Freitas got the nod on a split decision, and with it the WBO lightweight title, but neither performer exactly covered himself with glory.

Freitas spent most of the night whining to referee Steve Smoger (although God knows he had plenty to whine about), while Raheem turned into a 135-pound John Ruiz, attempting to envelop the Brazilian in a bear hug every time he landed a punch, and sometimes when he didn’t.

And for a fight devoid of knockdowns, these two guys certainly spent a lot of time on the canvas. Raheem, perhaps in tribute to what was also the NFL’s draft day, took Freitas down in both the second and third rounds with deftly-executed open field tackles – and this after he had risked a fine from Paul Tagliabue for the helmet-to-helmet hit he delivered in the opening round. (Following that clash of heads, Freitas started pawing at his forehead and complaining to Smoger.)

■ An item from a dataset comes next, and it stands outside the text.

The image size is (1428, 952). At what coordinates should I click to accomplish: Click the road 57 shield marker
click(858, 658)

The referee cautioned Raheem after the second takedown. The warning didn’t make him stop grabbing Freitas, but it did encourage him to stop tackling him for awhile. Then, in the sixth round, Raheem landed a crisp left to Freitas’ jaw and became so excited that he grabbed Popo’s head between his gloves and flung him to the canvas.

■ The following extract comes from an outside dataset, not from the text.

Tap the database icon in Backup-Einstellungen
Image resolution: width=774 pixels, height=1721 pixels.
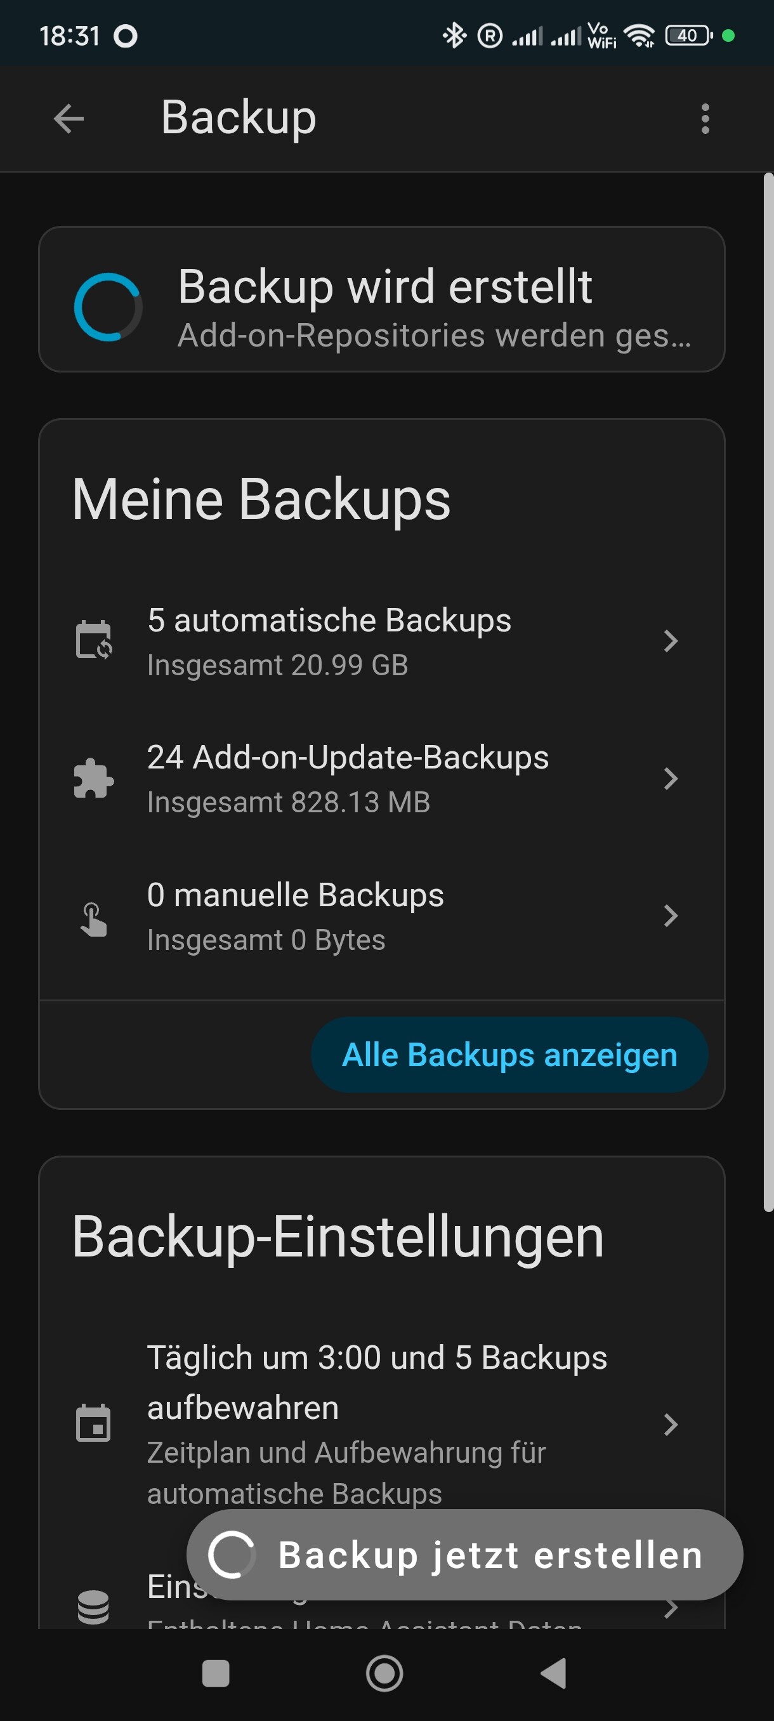point(93,1607)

Immediately realizing that he had gone way over the top, Raheem then tried to take a knee himself while Freitas was still on the floor. He was, he later admitted, trying to stave off a disqualification, and when Freitas arose, Raheem reached out with his glove in a gesture of conciliation.

Raheem had also gone down in the fourth, after he and Freitas had tangled feet, and Smoger immediately waved off the knockdown.

Although Raheem was chastened by the referee, he was never punished – at least not by Smoger. Freitas eventually figured out that if the only way he was going to get near his opponent was when he was being held, he might as well make the most of it, and took to banging away at Raheem’s midsection in the clinches until the referee arrived to pry them apart.

Smoger may have been the busiest man in the ring on this night, but at least one reputation probably suffered more damage than either Freitas’ or Raheem’s: Eric Morales’.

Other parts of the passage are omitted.